[Stored items]

· · · · · · ·

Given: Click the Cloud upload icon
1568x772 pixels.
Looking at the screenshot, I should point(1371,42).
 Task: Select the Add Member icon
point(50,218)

· · · · · · ·

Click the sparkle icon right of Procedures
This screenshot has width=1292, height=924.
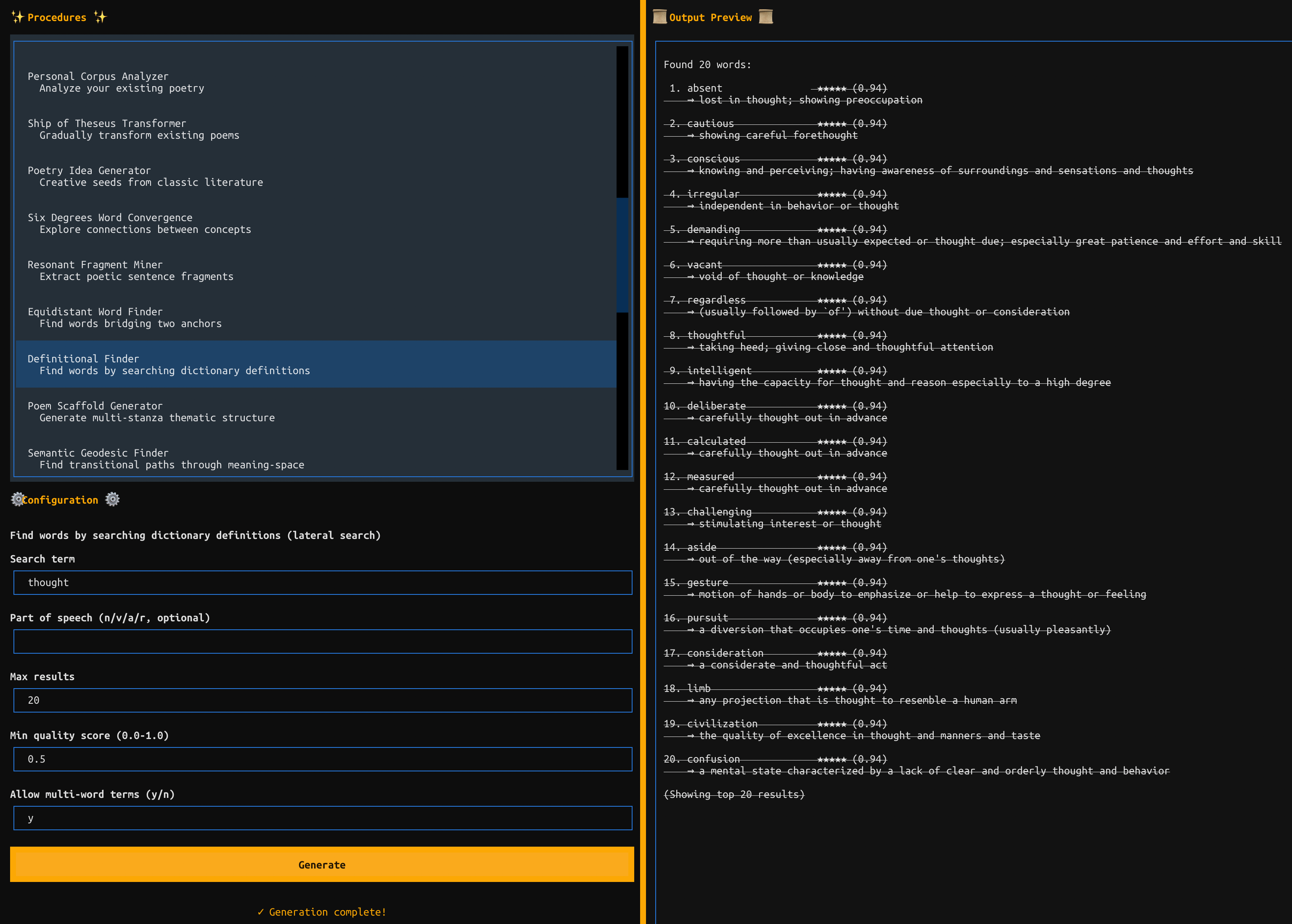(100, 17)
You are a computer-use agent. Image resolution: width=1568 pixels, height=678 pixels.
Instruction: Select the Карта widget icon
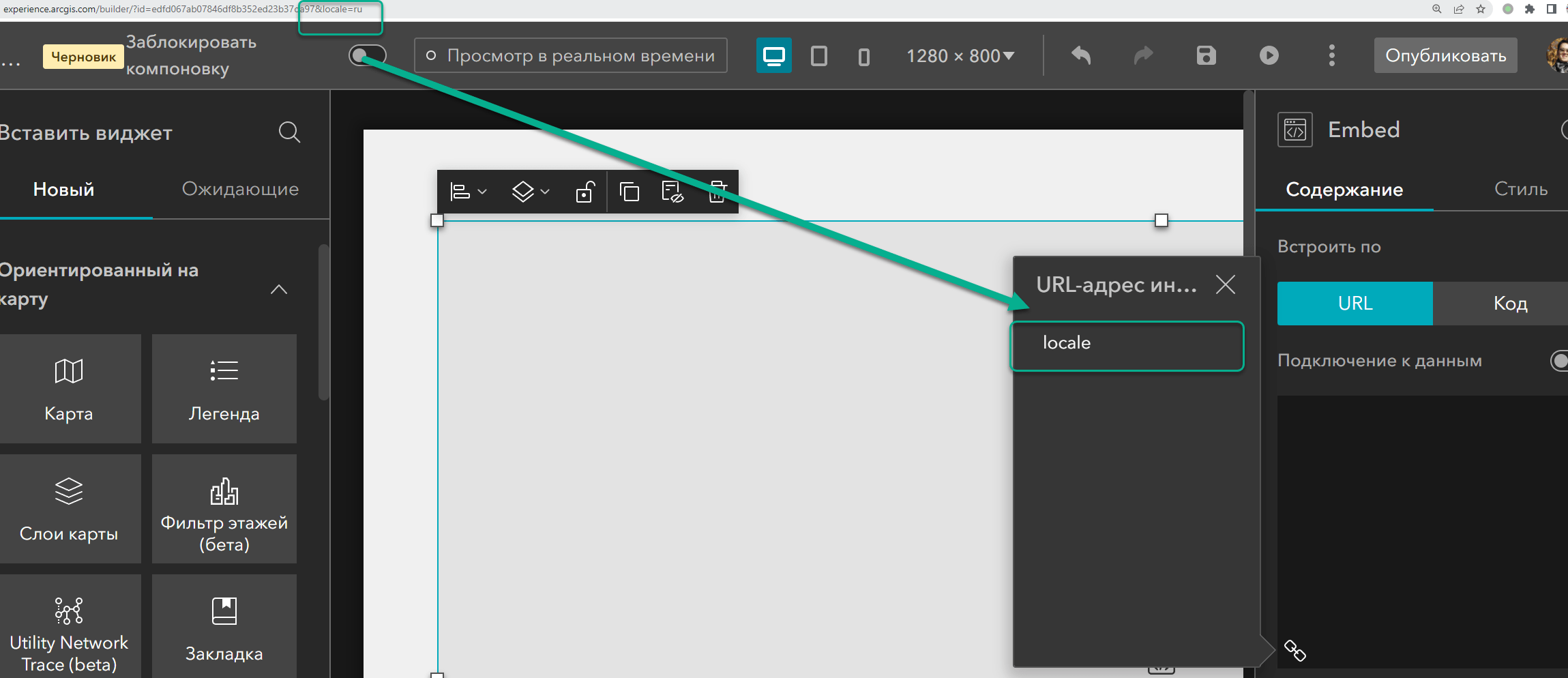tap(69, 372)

· · · · · · ·

• Problem requirements: With the string "Click" as the key, filter the data above and show the lines that match.

• Response area:
Given: Click the Cloud upload icon
Click the sparkle icon right of Procedures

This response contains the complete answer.